Şimdi; o tarihte bu antlaşma ile çizile haritaya bakarsanız eğer, Peters’in çizdiği harita ile arasında pek bir fark olmadığını göreceksiniz. Skyes-Picot antlaşmasında Rusya’ya verilen topraklar da Kürdistan gözüküyor. Ve yine bir tespitin altını çizmekte yarar var. Büyük devletlerin bu şekilde plânları 100 yıllık olur. İç hukuku ve onunla ilgili yapılacak reform plânları ise 50 yıllık olur. Her eksilen bir yıl için de artı plânlar yapılır. Ve yine bir tespit “I. Dünya savaşında ABD mi vardı?” derseniz eğer “Evet vardı” derim size. Hem de başından bu güne kadar. Muhatabımız halen Lozan Antlaşmasını tanımayan ABD ve onun ağabeyi olan İngiltere’dir…

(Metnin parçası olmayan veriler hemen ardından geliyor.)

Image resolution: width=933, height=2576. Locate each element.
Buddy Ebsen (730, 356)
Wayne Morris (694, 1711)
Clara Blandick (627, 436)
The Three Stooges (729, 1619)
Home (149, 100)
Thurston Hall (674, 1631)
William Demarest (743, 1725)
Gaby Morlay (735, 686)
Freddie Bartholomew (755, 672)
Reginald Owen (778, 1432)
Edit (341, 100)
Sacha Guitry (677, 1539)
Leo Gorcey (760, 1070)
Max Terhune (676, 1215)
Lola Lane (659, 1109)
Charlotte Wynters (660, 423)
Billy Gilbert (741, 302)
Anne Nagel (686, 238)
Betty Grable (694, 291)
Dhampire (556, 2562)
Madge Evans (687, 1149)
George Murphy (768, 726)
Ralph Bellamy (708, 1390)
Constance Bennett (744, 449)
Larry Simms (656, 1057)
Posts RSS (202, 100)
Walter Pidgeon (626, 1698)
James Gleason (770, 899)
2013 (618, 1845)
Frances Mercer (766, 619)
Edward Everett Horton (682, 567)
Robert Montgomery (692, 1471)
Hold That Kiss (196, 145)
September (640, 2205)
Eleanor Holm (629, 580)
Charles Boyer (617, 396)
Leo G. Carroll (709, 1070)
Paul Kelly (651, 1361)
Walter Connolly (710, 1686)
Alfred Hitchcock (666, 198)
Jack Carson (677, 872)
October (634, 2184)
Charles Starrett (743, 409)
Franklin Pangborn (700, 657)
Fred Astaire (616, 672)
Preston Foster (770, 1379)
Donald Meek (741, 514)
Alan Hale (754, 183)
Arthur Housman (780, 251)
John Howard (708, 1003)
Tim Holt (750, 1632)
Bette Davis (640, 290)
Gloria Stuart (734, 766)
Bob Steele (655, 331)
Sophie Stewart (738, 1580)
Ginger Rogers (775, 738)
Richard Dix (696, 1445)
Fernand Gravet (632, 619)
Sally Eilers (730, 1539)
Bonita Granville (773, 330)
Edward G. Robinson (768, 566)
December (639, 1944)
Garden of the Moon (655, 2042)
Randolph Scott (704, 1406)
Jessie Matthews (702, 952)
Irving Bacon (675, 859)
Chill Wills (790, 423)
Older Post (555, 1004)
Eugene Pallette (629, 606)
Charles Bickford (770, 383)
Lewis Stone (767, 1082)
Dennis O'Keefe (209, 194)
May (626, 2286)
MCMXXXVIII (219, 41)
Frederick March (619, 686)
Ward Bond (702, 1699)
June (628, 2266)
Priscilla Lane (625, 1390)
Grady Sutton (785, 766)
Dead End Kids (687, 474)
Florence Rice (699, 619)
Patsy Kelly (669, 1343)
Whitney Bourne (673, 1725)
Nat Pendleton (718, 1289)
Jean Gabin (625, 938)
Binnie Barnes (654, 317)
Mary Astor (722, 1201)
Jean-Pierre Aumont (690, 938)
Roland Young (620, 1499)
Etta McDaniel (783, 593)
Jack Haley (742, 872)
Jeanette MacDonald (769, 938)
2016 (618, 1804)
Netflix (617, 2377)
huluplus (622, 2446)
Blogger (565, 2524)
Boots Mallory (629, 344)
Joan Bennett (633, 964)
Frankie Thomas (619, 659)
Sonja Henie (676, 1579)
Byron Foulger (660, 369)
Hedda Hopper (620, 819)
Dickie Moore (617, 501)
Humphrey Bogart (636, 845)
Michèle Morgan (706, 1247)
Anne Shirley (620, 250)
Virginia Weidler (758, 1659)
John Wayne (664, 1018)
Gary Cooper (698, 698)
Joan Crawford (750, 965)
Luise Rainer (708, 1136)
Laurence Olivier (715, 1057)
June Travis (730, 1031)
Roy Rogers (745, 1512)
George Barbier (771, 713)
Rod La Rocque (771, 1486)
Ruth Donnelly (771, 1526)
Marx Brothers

Skyes-Picot antlaşmasını devreye sokabilme çalışmaları ise ilk olarak Cumhuriyet tarihimizde Şeyh Sait isyanı ile başlar. Ve bugüne kadar gelir. Demek ki 100 yıllık yaptıkları plân halen işler vaziyette olup, eksilen her yıl içinde artı bir yıllık plân yapmaktadırlar. Bunun son kanıtı da, Irak’ın işgali ve geçen gün Ortadoğu gezisinde Rice’nin dediği “Ortadoğu’ya yeni bir şekil vermenin zamanıdır” sözü oluyor. Demek ki, yazılan makale ve harita bilimsel onlara göre, hayal olmayan bir çalışma. İlâveten bu güne kadar ABD Silâhlı Kuvvetler Dergisi’nde yazıp da, reel hayata geçmeyen makalelerin sayısı iki elin parmaklarını geçmez. Silâh yapımından tutun da, Irak’ta yaptığı gibi ülkelerin işgaline kadar… Derginin yayın kurulu da bunu her zaman övünç kaynağı olarak toplumuna sunar. Çuval olayının gerçekleşeceğini en az 24 saat önceden bilen Türk yetkililerinin de bu makale ve haritaya kayıtsız kalması son derece doğaldır. Çünkü benim bu hükümetten daha fazlasını beklemem hayal olur. Mademki; durum böyle, hükümetin de tavrı ortada, o zaman biz ne yapmalıyız?” derseniz eğer; Çizilen haritada gösterilen şehirlerde çok aktif çalışan başta sivil toplum örgütleri olmak üzere marjinal partileri yakından takip etmek gerek derim. Dikkat ederseniz bu kuruluşlar özellikle “AB-D olmaz ise olmaz “diyenlerdir. Bunlar, AB talepleri adı altında onlara hizmet ederken, bölücülüğü de, bölünmeyi de hızlandırmaktadırlar. Boşuna mı o kadar parayı bölgede çalışan sivil toplumculara “fon” adı altında AB akıtıyor. Ağabey İngiltere AB’nin kurucularından.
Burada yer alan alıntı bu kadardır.